Washington state resident Kenneth Warren Rhule has been charged with laundering over $140,000 in bitcoin after agents with Homeland Security Investigations (HSI) made a series of undercover cash-for-crypto deals with the 26-year-old.
Rhule faces multiple counts of operating an unlicensed bitcoin money transmitter business and laundering monetary instruments after allegedly meeting with government agents “posing as criminals” interested in buying untraceable bitcoin for their human trafficking operation. Rhule was a seller on LocalBitcoins, a peer-to-peer trading platform used worldwide.
Rhule is said to have closed eight deals with the undercover agents – often in Seattle-area Starbucks cafés – for a sum total of $140,000 cash, according to the unsealed complaint. He faces an additional charge of conspiracy to produce and distribute marijuana.
The undercover agents also allegedly asked Rhule questions about Monero, the privacy coin.
“Rhule explained to UCA-1 that Monero operated under the same concept as any cryptocurrency and was verifiable on the blockchain with one important caveat: wallet addresses could not be tracked,” the complaint said. The defendant allegedly offered to convert bitcoin to monero for the agents and provided tips on using Tor and TAILS to further preserve anonymity.
Rhule appeared in U.S. District Court of Seattle Tuesday, according to the Department of Justice Press release.
According to the complaint, the undercover agents recorded Rhule during the undercover operations.
Rhule allegedly never asked the agents the required “know your customer” questions that FinCEN-licensed money transmitters must ask clients, which, of course, he had no licensing from.
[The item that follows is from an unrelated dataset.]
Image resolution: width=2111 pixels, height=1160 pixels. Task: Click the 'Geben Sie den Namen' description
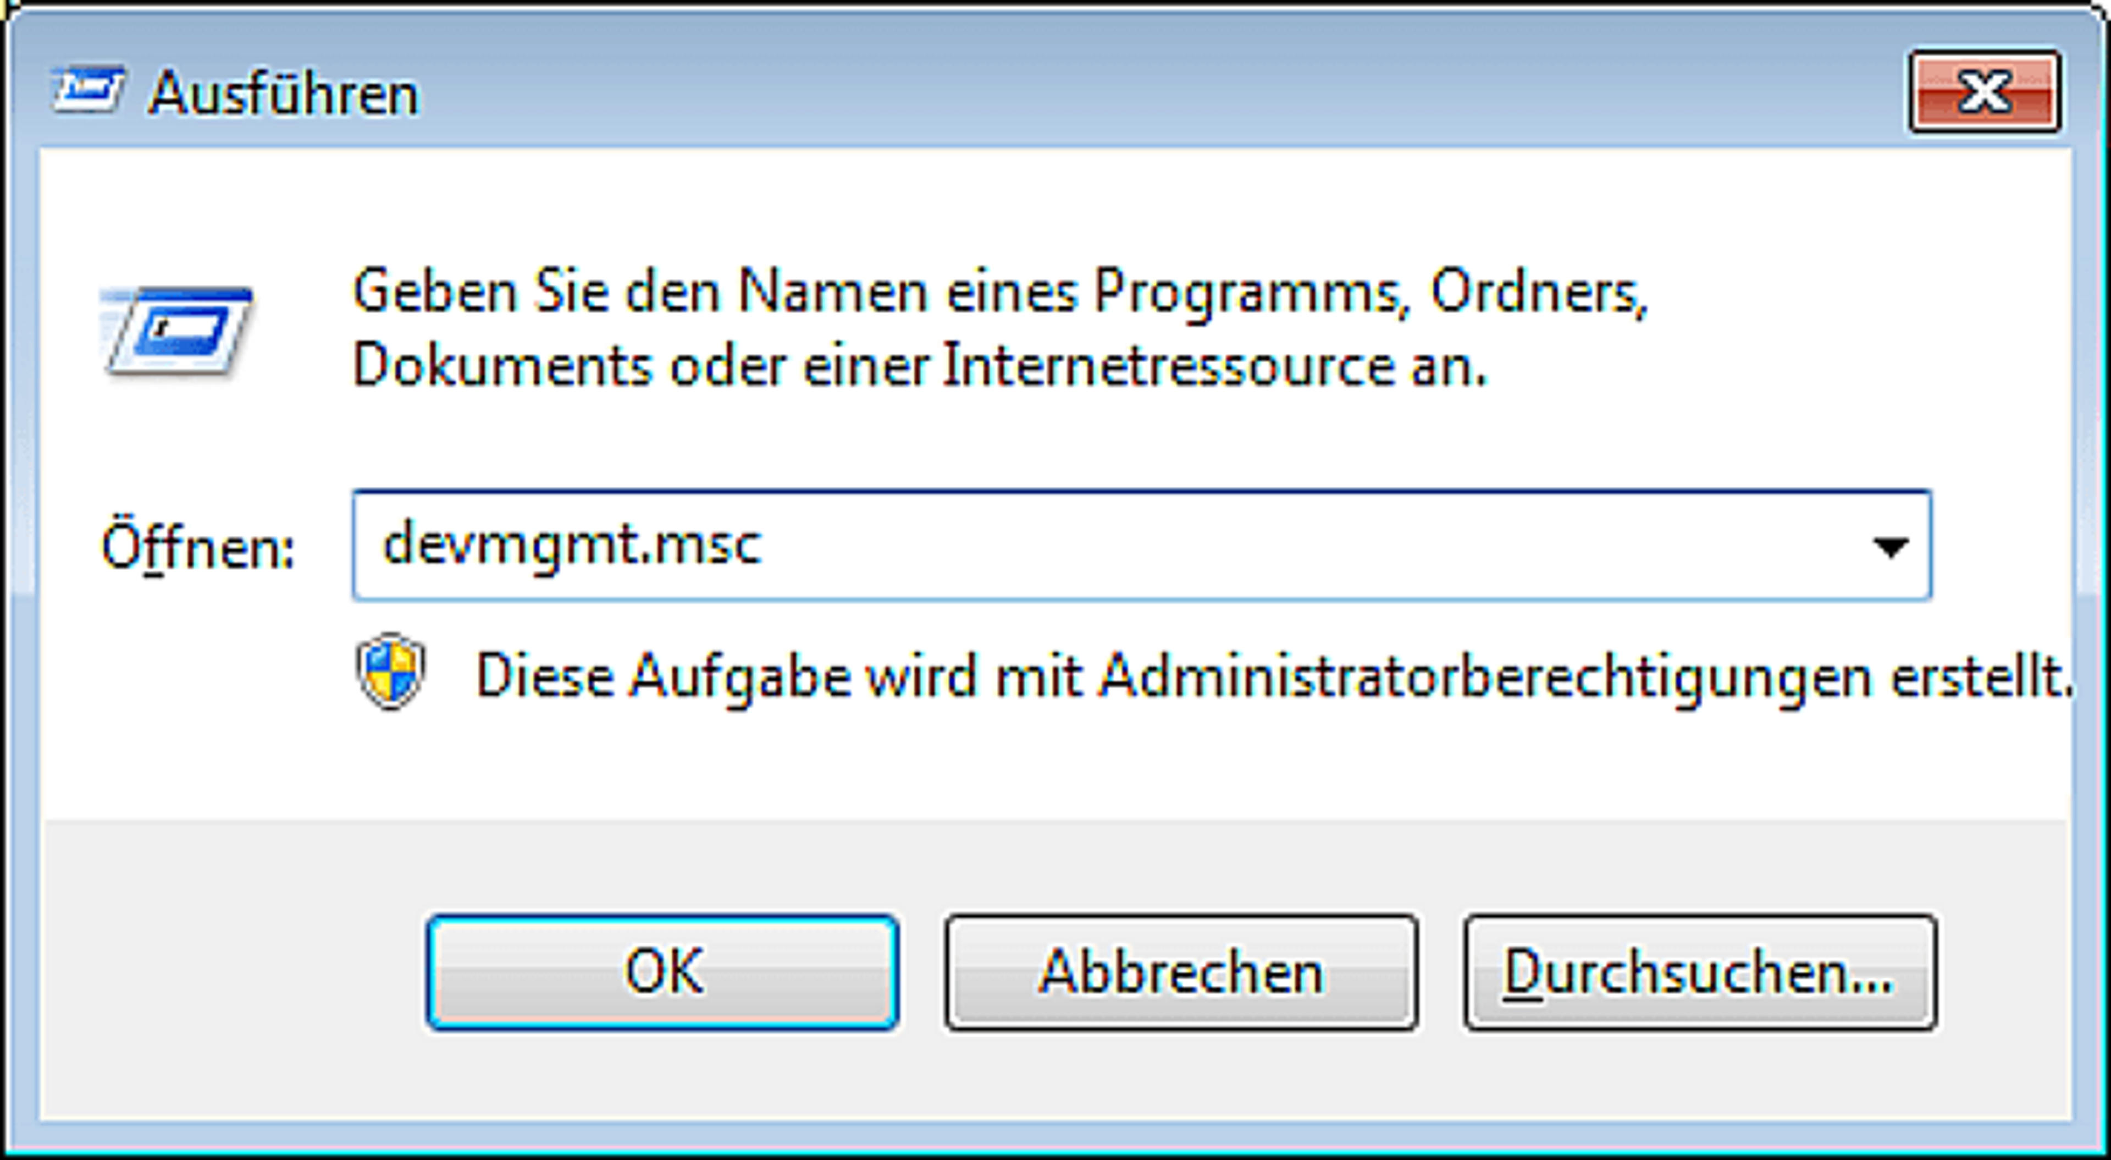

He was also allegedly indifferent to their stated use of the funds.
“Rhule conducted these transactions even after the undercover agent explained that at least a portion of the cash involved represented proceeds of human trafficking,” the complaint said.
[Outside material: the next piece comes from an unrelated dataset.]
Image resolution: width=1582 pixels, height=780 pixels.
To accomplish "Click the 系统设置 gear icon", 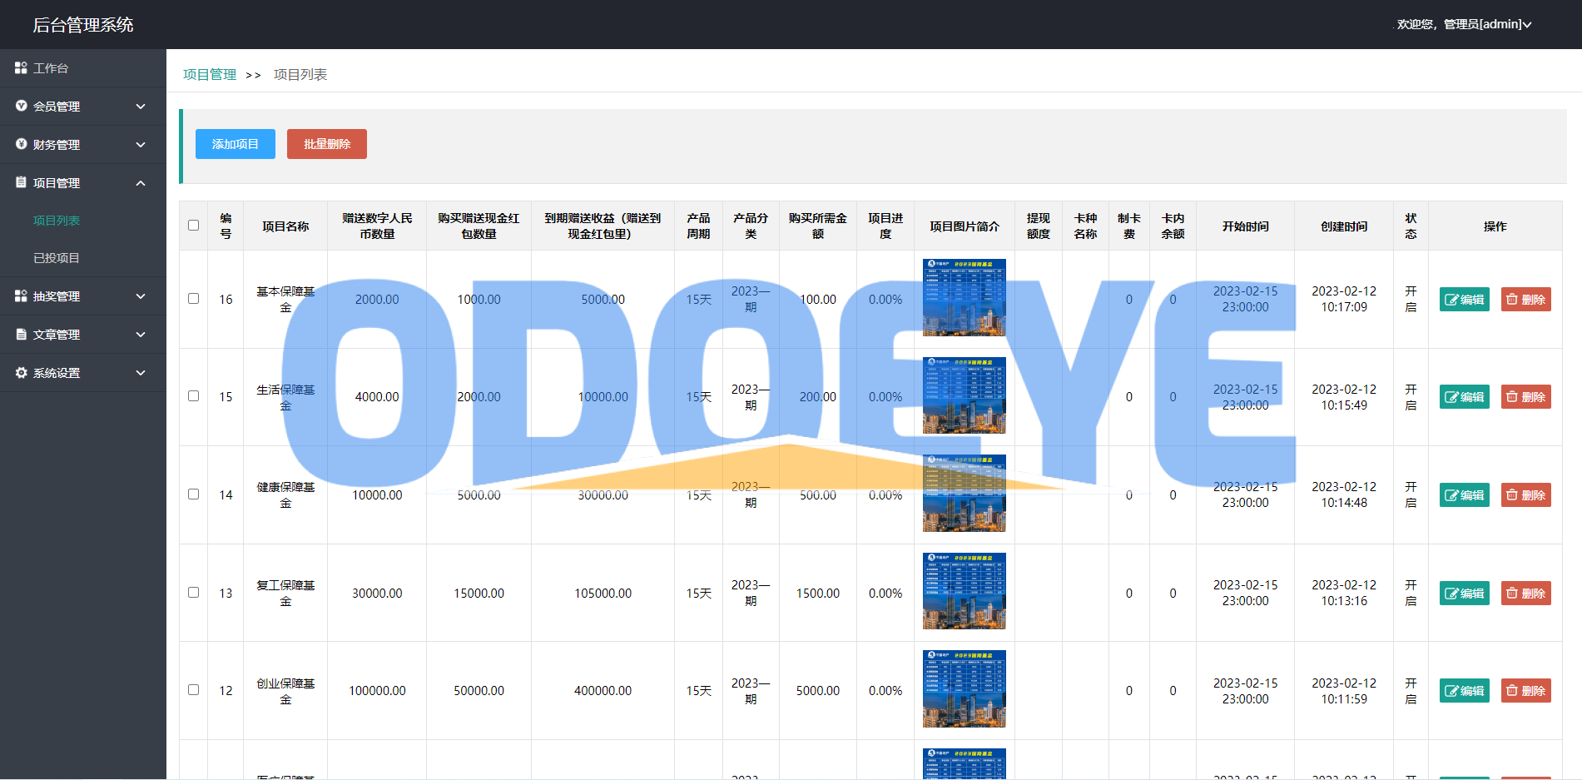I will tap(21, 373).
HSI, a subset of the United State’s hulking Department of Homeland Security, is known to have an acute interest in prosecuting unregistered money transmitters when it comes to crypto crime.
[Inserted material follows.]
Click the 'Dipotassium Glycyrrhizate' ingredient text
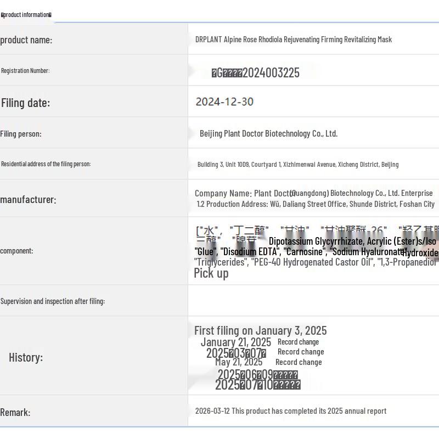 [x=316, y=241]
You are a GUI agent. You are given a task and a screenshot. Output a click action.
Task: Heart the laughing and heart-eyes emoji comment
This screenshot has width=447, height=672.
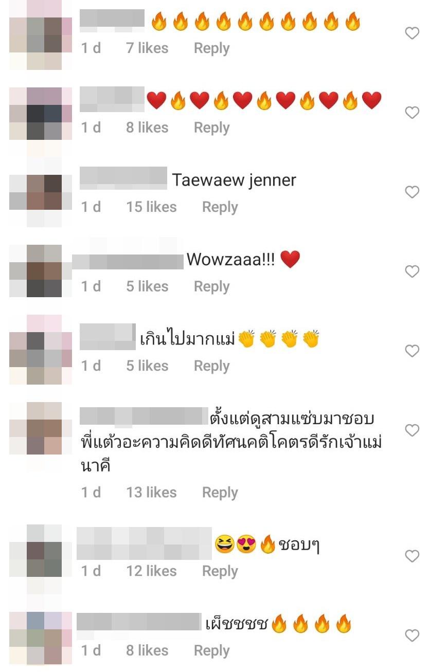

The investigative unit’s National Bulk Cash Smuggling Center developed an intelligence program specifically for sniffing out violators across internet forums and dark markets in the summer of 2018. Called the “Cryptocurrency Intelligence Program,” (CIP) it is now part of every HSI crypto investigation.
It appears, however, that Rhule’s case slightly predates CIP’s debut. Agents first reached out to him in April 2018, according to the complaint.